**Required work**
Lines to return, exactly: from the line with "Screen dimensions: 335x200" to the line with "Click Incomplete label" in the entries below, both included.

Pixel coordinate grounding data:
- - - - - - -

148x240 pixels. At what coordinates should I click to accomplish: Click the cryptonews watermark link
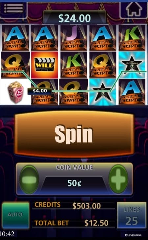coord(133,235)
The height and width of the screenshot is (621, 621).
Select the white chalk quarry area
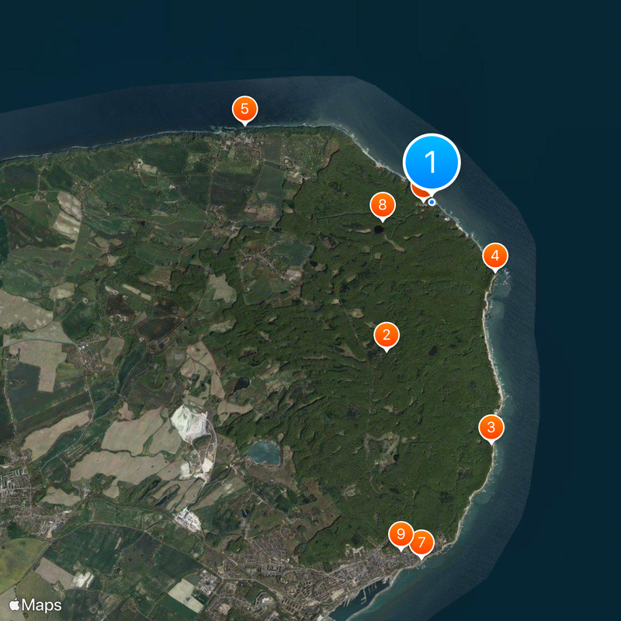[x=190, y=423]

- - - - - - -

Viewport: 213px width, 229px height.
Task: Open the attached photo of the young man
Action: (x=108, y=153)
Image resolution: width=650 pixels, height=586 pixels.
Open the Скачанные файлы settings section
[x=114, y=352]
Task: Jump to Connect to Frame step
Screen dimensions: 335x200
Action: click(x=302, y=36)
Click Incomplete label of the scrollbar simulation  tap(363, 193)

- - - - - - -

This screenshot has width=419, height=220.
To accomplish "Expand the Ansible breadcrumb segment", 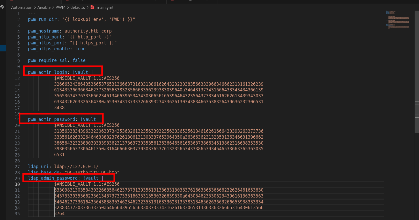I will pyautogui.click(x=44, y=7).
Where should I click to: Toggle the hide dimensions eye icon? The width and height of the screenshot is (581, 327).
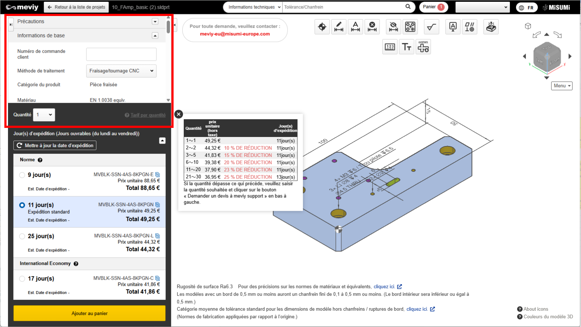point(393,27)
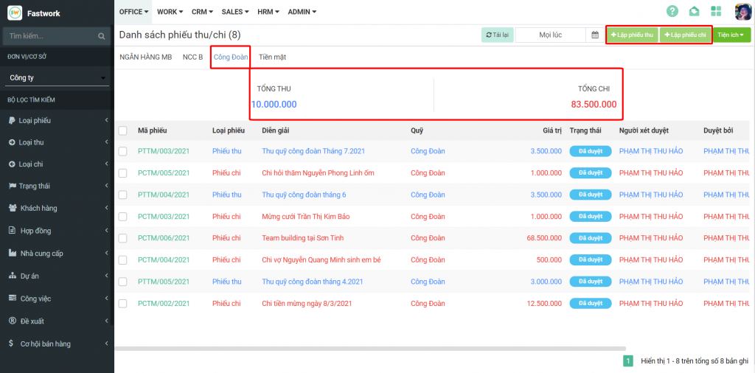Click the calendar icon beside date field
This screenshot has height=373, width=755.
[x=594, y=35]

- - - - - - -

**Result of this task**
Screen dimensions: 335x200
Action: click(x=302, y=36)
Click Incomplete label of the scrollbar simulation  tap(363, 193)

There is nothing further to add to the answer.